Religious authorities responded sharply to reports of irreverence, even when the details were uncertain. Clergymen used the clubs as examples in sermons warning against spiritual apathy and moral corruption. Their criticisms fit into larger anxieties about deism, skepticism, and perceived threats to Protestant orthodoxy.20 Because the clubs operated privately and left few written records, public commentary focused on symbolic danger rather than documented acts. The idea that elite men might parody sacred rituals spoke to broader concerns about disorder at a moment when religion remained central to national identity.
These anxieties helped solidify a narrative in which the Hellfire Clubs stood not simply as eccentric societies but as cultural markers of transgression. Later writers expanded these themes, producing a mythology far removed from the limited evidence available from the eighteenth century. Historians now emphasize that ritual parody was real and significant, but they also note that nineteenth century accounts often projected fears of Satanic experimentation onto groups whose documented activities were grounded in satire.21 The tension between evidence and myth continues to shape interpretations of the clubs’ cultural meaning.

What this task involves: In the passage on the Hellfire Clubs, why did public commentary focus on symbolic danger rather than documented acts?

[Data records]
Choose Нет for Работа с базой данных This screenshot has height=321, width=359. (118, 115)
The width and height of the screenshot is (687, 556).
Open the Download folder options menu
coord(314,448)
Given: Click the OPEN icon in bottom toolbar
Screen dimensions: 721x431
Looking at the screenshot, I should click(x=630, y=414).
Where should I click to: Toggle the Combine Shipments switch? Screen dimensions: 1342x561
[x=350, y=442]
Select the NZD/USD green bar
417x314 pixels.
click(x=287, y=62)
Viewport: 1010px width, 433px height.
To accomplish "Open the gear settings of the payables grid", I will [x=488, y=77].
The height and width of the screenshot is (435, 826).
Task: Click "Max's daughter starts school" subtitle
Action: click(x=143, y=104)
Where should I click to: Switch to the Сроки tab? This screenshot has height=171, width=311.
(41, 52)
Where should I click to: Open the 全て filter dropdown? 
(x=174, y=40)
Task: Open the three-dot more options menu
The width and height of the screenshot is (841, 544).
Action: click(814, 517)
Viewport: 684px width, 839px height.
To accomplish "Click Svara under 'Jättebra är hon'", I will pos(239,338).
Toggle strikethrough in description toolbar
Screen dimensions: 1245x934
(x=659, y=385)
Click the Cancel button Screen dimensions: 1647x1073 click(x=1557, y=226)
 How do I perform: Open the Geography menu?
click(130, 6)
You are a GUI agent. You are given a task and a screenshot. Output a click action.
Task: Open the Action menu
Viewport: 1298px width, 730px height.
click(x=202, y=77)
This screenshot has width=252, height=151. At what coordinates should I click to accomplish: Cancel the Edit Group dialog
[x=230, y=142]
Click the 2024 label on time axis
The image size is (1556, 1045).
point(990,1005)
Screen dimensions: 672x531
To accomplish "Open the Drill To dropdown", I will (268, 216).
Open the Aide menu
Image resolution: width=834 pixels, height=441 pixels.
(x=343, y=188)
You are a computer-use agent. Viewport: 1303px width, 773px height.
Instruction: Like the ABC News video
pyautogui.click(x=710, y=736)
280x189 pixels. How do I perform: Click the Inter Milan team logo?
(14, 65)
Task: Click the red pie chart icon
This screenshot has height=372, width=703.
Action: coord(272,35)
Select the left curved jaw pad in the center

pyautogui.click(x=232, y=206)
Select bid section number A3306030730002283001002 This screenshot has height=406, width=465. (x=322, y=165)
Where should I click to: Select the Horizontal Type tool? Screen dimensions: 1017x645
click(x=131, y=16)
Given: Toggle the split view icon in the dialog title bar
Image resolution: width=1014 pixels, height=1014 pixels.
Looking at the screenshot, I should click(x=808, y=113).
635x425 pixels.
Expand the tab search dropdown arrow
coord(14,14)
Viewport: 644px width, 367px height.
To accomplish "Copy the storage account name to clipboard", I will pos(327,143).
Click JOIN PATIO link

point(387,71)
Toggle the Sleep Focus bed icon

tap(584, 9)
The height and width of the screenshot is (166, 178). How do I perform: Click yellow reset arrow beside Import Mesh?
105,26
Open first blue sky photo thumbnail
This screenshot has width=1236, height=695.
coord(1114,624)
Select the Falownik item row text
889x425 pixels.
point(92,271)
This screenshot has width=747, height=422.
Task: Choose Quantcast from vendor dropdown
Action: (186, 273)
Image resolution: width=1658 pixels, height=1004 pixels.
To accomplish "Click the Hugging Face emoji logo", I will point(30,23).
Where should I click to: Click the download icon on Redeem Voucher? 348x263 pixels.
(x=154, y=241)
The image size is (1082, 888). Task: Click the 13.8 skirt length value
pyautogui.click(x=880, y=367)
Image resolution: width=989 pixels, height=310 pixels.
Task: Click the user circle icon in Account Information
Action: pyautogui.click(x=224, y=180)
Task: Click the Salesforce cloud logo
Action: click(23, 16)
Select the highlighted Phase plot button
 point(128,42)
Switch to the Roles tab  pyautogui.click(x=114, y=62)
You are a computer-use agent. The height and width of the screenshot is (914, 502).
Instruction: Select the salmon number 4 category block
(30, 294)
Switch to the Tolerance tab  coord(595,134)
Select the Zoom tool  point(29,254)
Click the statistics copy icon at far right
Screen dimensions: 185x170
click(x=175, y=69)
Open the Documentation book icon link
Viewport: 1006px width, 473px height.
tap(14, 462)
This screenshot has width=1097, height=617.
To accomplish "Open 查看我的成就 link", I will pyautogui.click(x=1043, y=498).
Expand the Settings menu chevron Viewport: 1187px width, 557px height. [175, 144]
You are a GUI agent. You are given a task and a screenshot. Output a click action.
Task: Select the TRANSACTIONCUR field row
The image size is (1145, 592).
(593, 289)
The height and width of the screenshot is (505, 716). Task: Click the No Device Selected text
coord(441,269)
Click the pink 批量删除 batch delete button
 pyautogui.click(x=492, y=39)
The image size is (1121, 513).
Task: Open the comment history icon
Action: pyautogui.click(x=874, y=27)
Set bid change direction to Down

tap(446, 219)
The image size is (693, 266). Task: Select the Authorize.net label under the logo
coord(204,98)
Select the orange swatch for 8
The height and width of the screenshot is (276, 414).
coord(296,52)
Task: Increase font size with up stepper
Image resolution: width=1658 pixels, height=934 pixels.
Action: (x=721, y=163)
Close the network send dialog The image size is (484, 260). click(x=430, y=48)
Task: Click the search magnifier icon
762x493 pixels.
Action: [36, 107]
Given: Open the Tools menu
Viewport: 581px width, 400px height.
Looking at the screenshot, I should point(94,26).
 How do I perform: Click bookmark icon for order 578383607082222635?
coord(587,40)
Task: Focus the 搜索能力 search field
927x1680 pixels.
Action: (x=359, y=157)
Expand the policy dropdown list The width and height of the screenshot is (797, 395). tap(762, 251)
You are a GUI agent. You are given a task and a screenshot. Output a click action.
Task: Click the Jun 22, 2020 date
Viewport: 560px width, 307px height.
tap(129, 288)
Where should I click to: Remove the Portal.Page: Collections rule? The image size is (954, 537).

Right answer: The clubs operated privately and left few written records.